Business strategy lays the foundation for everything a company does, from product development, to marketing ,to staffing. Strategy can be broken into a number of components, including competitive strategy and internal strategy. All business strategies revolve around a company's internal and external environments, as they are developed to take advantage of opportunities and mitigate threats arising from within or in the external environment. Understanding the relationship between competitive strategy, external environment and internal strategies can help you properly align your strategic decisions with opportunities and threats in the marketplace.

Competitive Strategy

Competitive strategy aims to develop competitive advantages in the marketplace through brand or product differentiation. Competitive strategy develops core competencies that allow individual companies to excel in ways that appeal to consumers. When drafting your competitive strategy, begin with a thorough analysis of your major competitors' strategic positions. Look for gaps in the market not being served by your competitors to find strategic opportunities. For example, if you find that none of your competitors are serving the luxury segment of your market, that could present an opportunity to serve a profitable market niche. Or, if you find that customer service is a weakness throughout your industry, a service focus may be a winning competitive strategy.

External Environment

For a business, the external environment consists of market forces outside the company that can exert notable effects on its revenue, costs, production processes or strategic options. These forces include competitors, regulatory agencies, suppliers, consumers and B2B customers. Events in or pressure from the external environment can require you to revisit your competitive strategies, in turn affecting the internal strategies you employ. If a competitor releases a major improvement in your product category, for example, you may be forced to alter your focus from a budget pricing strategy toward new product development and brand differentiation.
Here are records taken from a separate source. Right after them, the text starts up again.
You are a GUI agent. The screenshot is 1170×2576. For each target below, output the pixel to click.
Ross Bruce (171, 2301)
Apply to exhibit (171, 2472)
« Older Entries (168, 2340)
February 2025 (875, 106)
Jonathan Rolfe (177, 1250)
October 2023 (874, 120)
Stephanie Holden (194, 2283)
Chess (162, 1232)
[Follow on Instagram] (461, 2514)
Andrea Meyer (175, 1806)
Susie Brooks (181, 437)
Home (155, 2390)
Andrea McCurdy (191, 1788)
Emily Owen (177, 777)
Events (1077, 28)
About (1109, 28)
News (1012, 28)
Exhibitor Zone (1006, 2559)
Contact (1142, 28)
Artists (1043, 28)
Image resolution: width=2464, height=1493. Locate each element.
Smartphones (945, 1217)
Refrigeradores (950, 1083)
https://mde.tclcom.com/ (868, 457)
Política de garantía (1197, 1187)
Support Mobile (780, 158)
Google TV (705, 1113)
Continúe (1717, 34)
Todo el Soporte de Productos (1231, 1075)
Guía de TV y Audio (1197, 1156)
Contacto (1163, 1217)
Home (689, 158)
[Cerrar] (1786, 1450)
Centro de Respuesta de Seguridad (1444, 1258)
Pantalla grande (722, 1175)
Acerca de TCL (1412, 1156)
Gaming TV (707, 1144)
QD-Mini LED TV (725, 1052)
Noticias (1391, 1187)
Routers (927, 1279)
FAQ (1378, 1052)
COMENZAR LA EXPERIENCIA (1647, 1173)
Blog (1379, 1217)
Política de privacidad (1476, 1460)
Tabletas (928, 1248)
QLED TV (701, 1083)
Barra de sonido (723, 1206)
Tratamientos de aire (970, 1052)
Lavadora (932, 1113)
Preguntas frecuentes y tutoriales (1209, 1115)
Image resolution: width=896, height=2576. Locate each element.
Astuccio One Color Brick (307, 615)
If new regulations are put in place in your industry, you might need to alter internal production strategies to include new required safety equipment.

Internal Strategies

Internal strategies govern the way work is performed within an organization. Internal strategies can relate to organizational structure, performance management and the design of teams and departments. Internal strategy generally focuses on maximizing productivity and the quality of production output while minimizing operational costs. Draft your internal strategies in response to your external environment and competitive strategies to ensure that internal operations strengthen and contribute to your competitive advantage.

Strategic Planning Tools

A number of tools exist to simplify the process of aligning factors in the external environment with your company's competitive and internal strategies. A SWOT analysis, for example, charts a company's internal strengths and weaknesses along with threats and opportunities in the external environment. A gap analysis reveals the difference between a company's current strategic position and its current goals, as another example. Using such tools can be useful not only for brainstorming new strategic options, but also for presenting such options to board members, managers and other stakeholders involved in strategic decision-making.